That's quite the potent opening scene, with its stark reversal of the usual Johnny-Cash-goes-to-Folsom tableau. There, the prisoners are the captive audience and the performers the temporary visitors. Not here. Yes, the actors are actual inmates in an actual theatre located in an actual penal institution – Rebibbia, outside of Rome. But don't mistake this for a documentary. Instead, co-directors Paolo and Vittorio Taviani, those octogenarian siblings, are continuing to explore a theme that has obsessed them since way back in 1977's Padre Padrone – the capacity of art to elevate the drudgery of existence. To that end, the brothers have written a script for their unique cast, which starts to unfold when colour suddenly gives way to black and white and the movie flashes back to "Six Months Earlier."
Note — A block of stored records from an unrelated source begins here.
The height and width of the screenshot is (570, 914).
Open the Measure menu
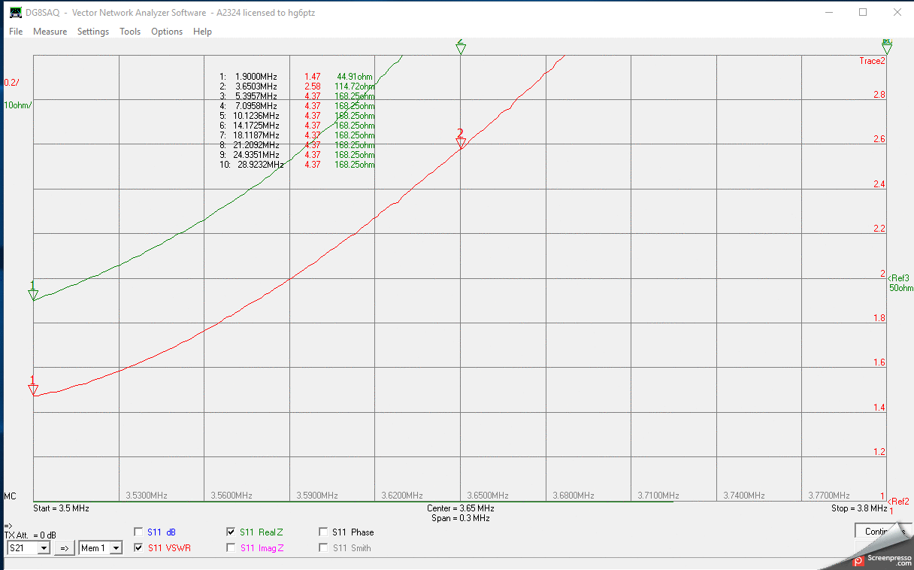click(x=50, y=32)
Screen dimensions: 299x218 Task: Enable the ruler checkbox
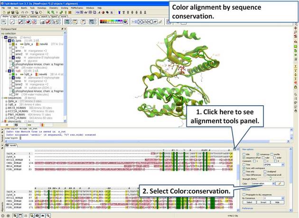point(264,158)
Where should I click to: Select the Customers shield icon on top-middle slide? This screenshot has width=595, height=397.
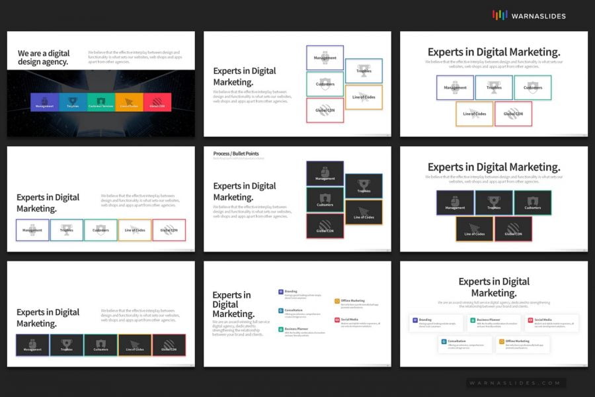(x=325, y=83)
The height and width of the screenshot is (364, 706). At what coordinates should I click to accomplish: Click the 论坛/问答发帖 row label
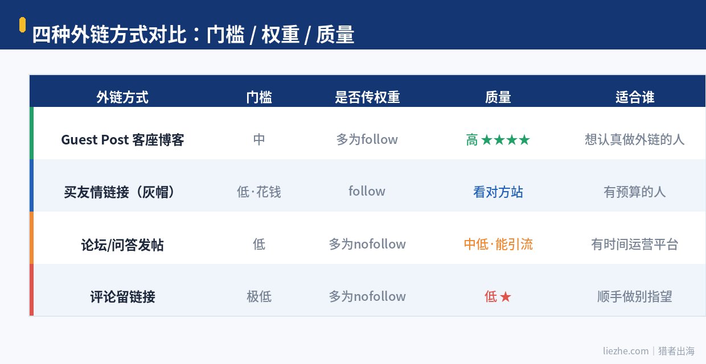[122, 245]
Cut to Fabio Cavalli – an actual stage director – proposing to the cons a foray into Shakespeare, and inviting auditions. There follows an extended and intriguing sequence when the interested men show up in a spartan room, where they're asked to pretend that a custom official is demanding their name, paternity, and place of birth, which they should offer twice – the first time sadly, then angrily. Not surprisingly, prison must be the perfect incubator of sadness and anger, because every one of the "performances" is astonishingly vivid. At the extremes of the emotional spectrum, at least, these guys are brilliant.
The principals are chosen. Giovanni Arcuri for Caesar – big, bulky, a bit morose; Salvatore Striano for Brutus – smaller, leaner, very supple; Antonio Frasca for Anthony – thick hair, tough look, almost handsome. As the others also selected gather around, an on-screen graphic informs us of the cast's criminal history: Most are Mafia types, some are drug traffickers, all are serving heavy sentences. Clearly, they're a breed intimately familiar with the culture of violence and the perils of overreaching ambition. So when the rehearsals start, in a colloquial Italian translation, no one needs explain the text to them.
Ingeniously, shot within the prison walls, these rehearsals become our look at the production, albeit a truncated version (the picture clocks in at a zippy 76 minutes) where Caesar's assassination and Brutus's soliloquy and Anthony's funeral oration all fall hard upon each other. En route, the script occasionally asks the inmates to play themselves, as when Arcuri, genuinely annoyed with a cellmate, barks, "I'm not acting now," or when another cast member, impressed by the Bard's insights into backstabbers, remarks, "This Shakespeare lived on the streets of my city." Strangely, though, such reality intrusions are the weakest part of the film. Indeed, the cons are far more convincing when they get out of their own heads and into character – for them, it's an exhilarating "escape." In that sense, they are intrinsically what the best actors always are: natural escape artists.
The ending circles back to the literal stage and to Brutus's blood-red demise. The Tavianis have framed, imprisoned, their black-and-white movie in outbursts of colour, of theatrical illusion. Consequently, when Striano leaves behind Brutus to walk down the grey corridor to his steel-doored enclosure, his last words seem inevitable: "Since I got to know art, this cell is a prison." That's the power and the beauty and the cruelty of the liberal arts – they can and do liberate us but, sometimes, only to feel more acutely the bars of our confinement.